The existing medium resolution structure of the predominant bovine milk whey protein, ß- lactoglobulin (Blg) showed that the fold of the monomer consisted of a
barrel of 9 ß- strands and one 3 -turn a -helix. Its similarity to retinol binding protein
(RBP), two bilin binding proteins and its close sequence similarity to other transport proteins, has resulted in its inclusion in a superfamily, the lipocalycins. The ß- barrel
forms an hydrophobic pocket which is thought responsible for its ability to bind a
series of small hydrophobic molecules. The function of the protein is uncertain.
The possibility of engineering the protein's hydrophobic pocket so that it can carry
small hydrophobic drug molecules through the stomach, where their presence may be
detrimental is investigated in the following manner.
Digestion experiments indicated that the protein has remarkable resistance to bovine
pepsin and, to a lesser extent, trypsin. Its resistance to human pepsins is such that it
would allow its passage through the stomach without any degradation. The presence
of a ligand bound to the protein was shown to enhance the resistance to the protease
The solution of two small molecule structures is described and serves as an
introduction to the technique of X -ray crystallography. Refinement of the existing
model, lattice Y at pH 7.8 (space group B2212, a =55.7 A, b =67.2 A, c =81.7 A)

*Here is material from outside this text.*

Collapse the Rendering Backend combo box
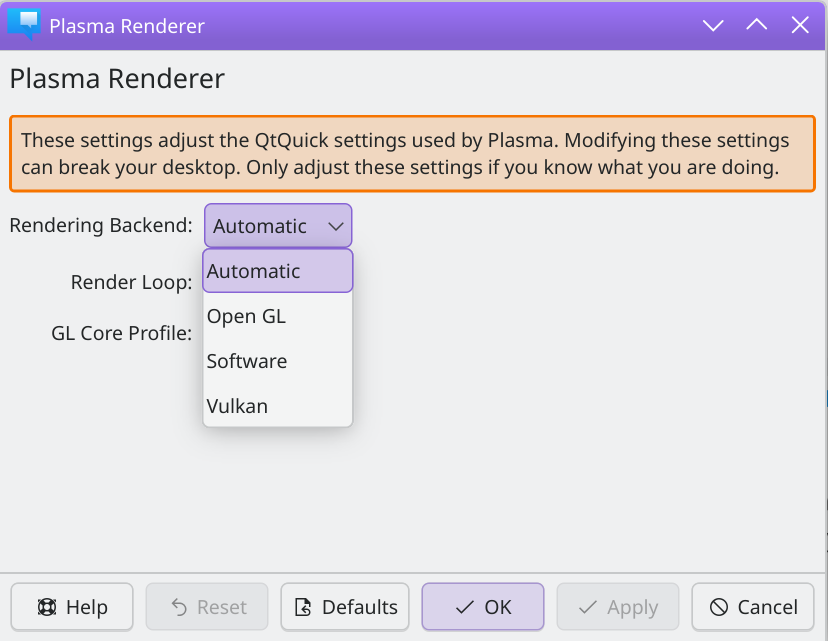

encounters some problems and these are discussed. A new medium resolution data
set was collected and allows a more accurate model to be obtained. Refinement with
the least squares package TNT gives an R- factor of 20.1% at 3.0 A. The resealing of
existing high resolution data is described which will be merged with the medium
resolution data set.
Crystals of the protein were grown from ammonium sulphate at pH 3.0 (space group
P63; a =b =68.49 A; c= 143.17 A) and data have been collected. A low pH structure
will help investigate the proteins remarkable stability under these conditions. It will
also help in the investigation of residues within the hydrophobic pocket which may be
genetically engineered. Data have also been collected on crystals grown at the
proteins isoelectric point, pH 5.2 (space group P21; a =72.2 A; b =67.9 A; c =36.2 A;
ß= 92.0 °), and examined by molecular replacement which orientates the lattice Y
structure in the cell of the unknown.
Blg is the most antigenic milk protein and the purification of monoclonal antibodies
towards Blg was undertaken to allow future crystallisation of a complex between the
antigen binding fragment and Blg. Such a complex will reveal an antigenic site and
allow investigation of the interaction.
The final chapter discusses the results obtained and concludes that Blg is a good
candidate to engineer for the production of a drug carrier.